Dezer dagen, terwijl ik mij bewust werd in gedachten te worden aange­vallen door allerlei beweringen van mensen, die mij overigens lief zijn, bepaalde de Heer mij bij de profetie, die bij mijn doop is uitgesproken. In onze trouwbijbel vond ik de doopkaart, 12 januari 1969, Almelo en de dooptekst sprak mij weer opnieuw aan: “Wij nu hebben niet de Geest der wereld ontvangen, maar de

Geest uit God, opdat wij zouden weten, wat ons door God in genade geschonken is” 1 Korinthe 2 vers 12 (1 Kor. 02:12). De profetie, die toen uitgesproken werd, luidde: “Zie mijn kind, spreekt de Heer, Ik heb u geroepen uit de duisternis van uw leven. Ik heb u gesteld in mijn wonderbaar licht opdat gij vrij en blijmoedig zoudt getuigen van dit licht, dat Ik in uw hart heb ontstoken. Ik wil dat gij dit licht zult laten schijnen in de omgeving waar je woont, de plaats uwer inwoning en verder weg, opdat men vanuit uw leven zal bemerken, dat ik een levende Heiland ben. Onderzoek mijn woord en zie welk een machtige schatten Ik verborgen heb voor degene, die graaft in mijn dienst. Weet dat Ik mijzelf wil open­baren in uw leven en dat in stilheid en vertrouwen uw kracht en sterkte gelegen is. Ik zal u machtig leiden, maar Ik vermaan u ernstig, mijn kind, laat u leiden door mijn Geest. Beproef de geesten, die gij zult ont­moeten, of zij uit Mij komen of uit de boze, want hij zal u trachten te verleiden. Hij zal verschijnen in uw leven als een engel des lichts, maar Ik heb u onderscheiding van geesten gegeven. Daarom geef mijn Geest de ruimte, opdat gij zult ervaren, wat mijn weg is en Ik zal u machtig zegenen”. Onlangs ging de preek over gedenkstenen. Over de zegen van achterom zien maar ook het ver­keerde daarvan.

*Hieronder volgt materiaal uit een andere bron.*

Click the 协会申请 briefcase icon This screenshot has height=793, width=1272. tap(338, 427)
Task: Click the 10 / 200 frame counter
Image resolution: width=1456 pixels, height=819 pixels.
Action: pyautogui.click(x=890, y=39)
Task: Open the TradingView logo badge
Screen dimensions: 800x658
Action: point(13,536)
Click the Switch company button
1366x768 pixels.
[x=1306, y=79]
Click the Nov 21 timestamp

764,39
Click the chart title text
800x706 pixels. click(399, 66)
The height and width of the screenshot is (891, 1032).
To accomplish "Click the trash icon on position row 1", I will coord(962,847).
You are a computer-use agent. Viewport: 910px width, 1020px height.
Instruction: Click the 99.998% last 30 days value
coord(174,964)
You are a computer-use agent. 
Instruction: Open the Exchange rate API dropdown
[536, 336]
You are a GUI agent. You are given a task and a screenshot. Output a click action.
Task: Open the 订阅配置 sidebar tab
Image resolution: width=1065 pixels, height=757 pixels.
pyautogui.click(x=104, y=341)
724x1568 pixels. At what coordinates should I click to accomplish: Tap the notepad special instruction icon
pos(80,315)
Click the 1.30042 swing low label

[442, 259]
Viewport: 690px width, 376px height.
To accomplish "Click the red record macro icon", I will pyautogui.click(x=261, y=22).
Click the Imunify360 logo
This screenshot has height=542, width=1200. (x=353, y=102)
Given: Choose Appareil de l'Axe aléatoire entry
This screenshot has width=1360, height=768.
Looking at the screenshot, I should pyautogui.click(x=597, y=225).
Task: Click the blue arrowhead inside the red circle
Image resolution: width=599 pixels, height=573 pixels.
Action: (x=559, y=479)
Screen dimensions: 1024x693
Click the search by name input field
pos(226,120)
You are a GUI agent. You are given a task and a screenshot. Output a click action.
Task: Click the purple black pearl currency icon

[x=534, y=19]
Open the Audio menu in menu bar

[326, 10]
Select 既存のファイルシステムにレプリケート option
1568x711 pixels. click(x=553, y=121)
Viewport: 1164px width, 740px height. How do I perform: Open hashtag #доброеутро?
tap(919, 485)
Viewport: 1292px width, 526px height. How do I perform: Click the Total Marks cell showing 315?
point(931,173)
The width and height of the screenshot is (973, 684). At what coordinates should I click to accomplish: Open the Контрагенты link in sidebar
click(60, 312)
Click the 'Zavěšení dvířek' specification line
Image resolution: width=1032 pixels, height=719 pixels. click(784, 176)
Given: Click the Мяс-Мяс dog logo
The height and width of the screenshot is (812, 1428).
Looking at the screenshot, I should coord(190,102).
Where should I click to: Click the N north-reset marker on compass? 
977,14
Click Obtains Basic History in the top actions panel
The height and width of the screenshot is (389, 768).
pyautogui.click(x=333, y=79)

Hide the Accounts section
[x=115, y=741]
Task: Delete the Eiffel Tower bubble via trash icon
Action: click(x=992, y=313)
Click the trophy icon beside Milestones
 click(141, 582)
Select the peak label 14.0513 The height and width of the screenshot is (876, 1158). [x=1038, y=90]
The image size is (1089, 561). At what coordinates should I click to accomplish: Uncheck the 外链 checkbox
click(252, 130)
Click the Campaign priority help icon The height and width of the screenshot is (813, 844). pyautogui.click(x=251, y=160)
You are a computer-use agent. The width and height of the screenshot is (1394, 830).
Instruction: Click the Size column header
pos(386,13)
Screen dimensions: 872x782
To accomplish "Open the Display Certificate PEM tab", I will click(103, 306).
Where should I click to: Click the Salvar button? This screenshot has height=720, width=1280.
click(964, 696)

Als ik kijk naar wat God in al die jaren voor mij en mijn gezin, en ook in mijn gemeenten en in de omgeving waar ik mocht en mag leven, heeft gedaan, dan heeft Zijn genade mij gedragen en gehol­pen en licht in mij ontstoken. Wat de vijand deed en probeerde, daar wil ik geen aandacht meer aan geven. God heeft gedragen en gene­zen en gezorgd! In deze woelige tijd met allerlei dingen die gebeuren, worden geschreven en gezegd, boe­ken en bladen vol, wil ik me blijven richten op Gods Geest, wiens leiding ik elke dag. samen met mijn man, vraag. Ik wil me bewust zijn, dat onze eigen geest soms zwak is en mat. Dat komt doordat wij de stilte en het wandelen met God niet of nauwelijks hebben gezocht. Elke keer brengt Jezus me, desgevraagd, te binnen: ‘Zoek Mijn aangezicht en laat je niet misleiden!’ Dank U Heer, dat U een volmaakte Leraar hebt geschonken en dat Uzelf de weg, de waarheid en het leven bent!

 

De mieren door Froukje Huis

“Ze zijn er weer!” zeg ik op een zon­nige ochtend tegen Dick. “Wie zijn er weer? “Kijk maar: de mieren!” en ik pro­beer met vinger en duim er een van de tafel te schieten. Maar hij is opeens verdwenen. “Alle zoetigheid goed opbergen, desnoods zetten we het in een bakje water net als vorig jaar”, vindt Dick monter.

“Ja, ja, makkelijk praten: de suiker­pot in water, de jampot in water en de koek? Ook in water soms?” Nee, ik ben er niet over te spreken, maar wat doe je eraan?

Jaren geleden, toen de kinderen nog thuis waren, hadden we ook vrese­lijk veel last van mieren. Iedereen wilde ze vergiftigen, maar ik had net op de Bijbelstudie verteld dat Salomo bad als er overlast was van ongedier­te of droogte en God verhoorde die gebeden. Ik vond dus dat ik er ook voor moest bidden tot grote hilariteit van de familie.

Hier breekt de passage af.